— BEGIN GIVEN DATA —

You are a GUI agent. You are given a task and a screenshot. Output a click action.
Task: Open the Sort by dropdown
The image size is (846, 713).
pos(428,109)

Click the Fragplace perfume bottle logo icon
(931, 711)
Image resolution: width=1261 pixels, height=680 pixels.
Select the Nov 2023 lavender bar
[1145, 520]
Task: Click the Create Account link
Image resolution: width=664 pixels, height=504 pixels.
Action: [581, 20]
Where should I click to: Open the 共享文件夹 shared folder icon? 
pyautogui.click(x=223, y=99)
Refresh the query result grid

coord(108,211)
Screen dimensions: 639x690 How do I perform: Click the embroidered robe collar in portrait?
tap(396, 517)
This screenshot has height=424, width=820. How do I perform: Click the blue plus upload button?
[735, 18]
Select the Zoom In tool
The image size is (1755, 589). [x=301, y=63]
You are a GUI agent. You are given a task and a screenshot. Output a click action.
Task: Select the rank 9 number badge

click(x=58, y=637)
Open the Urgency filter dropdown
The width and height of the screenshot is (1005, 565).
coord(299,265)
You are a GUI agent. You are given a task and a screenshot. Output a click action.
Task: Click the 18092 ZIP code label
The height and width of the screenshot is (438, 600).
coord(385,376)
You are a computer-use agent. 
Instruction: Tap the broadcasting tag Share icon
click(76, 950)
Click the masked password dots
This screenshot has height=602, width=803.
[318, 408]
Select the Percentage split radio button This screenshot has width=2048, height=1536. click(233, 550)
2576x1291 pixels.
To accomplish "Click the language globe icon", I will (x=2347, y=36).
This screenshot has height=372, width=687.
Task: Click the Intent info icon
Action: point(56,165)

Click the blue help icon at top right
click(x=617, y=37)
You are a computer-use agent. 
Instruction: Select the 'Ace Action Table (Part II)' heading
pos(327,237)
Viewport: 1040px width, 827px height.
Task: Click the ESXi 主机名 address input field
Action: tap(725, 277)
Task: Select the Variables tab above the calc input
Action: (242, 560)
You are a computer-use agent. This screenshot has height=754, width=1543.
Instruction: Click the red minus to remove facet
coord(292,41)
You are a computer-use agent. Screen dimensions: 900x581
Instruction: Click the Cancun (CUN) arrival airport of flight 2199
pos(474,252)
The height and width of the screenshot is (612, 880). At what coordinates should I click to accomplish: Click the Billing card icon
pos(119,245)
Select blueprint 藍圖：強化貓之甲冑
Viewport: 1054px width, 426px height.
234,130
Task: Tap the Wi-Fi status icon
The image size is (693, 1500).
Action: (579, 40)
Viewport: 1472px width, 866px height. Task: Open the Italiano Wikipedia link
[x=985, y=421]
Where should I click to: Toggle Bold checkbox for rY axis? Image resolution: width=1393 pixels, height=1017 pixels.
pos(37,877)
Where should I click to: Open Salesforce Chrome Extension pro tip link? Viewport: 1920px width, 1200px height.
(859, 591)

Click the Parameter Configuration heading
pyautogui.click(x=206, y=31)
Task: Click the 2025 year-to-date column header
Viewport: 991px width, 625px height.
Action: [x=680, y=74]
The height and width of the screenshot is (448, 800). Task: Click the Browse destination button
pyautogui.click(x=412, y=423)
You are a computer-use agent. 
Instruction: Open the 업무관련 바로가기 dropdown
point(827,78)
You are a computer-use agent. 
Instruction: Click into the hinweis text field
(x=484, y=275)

— END GIVEN DATA —

▶ [YOUR TASK]
Pick out every line in the entries above that contains the string "Select", treating uppercase and lowercase as different, and copy each of those lines.

▶ [TASK RESULT]
Select the Nov 2023 lavender bar
Select the Zoom In tool
Task: Select the rank 9 number badge
Select the Percentage split radio button This screenshot has width=2048, height=1536. click(233, 550)
Instruction: Select the 'Ace Action Table (Part II)' heading
Task: Select the Variables tab above the calc input
Select blueprint 藍圖：強化貓之甲冑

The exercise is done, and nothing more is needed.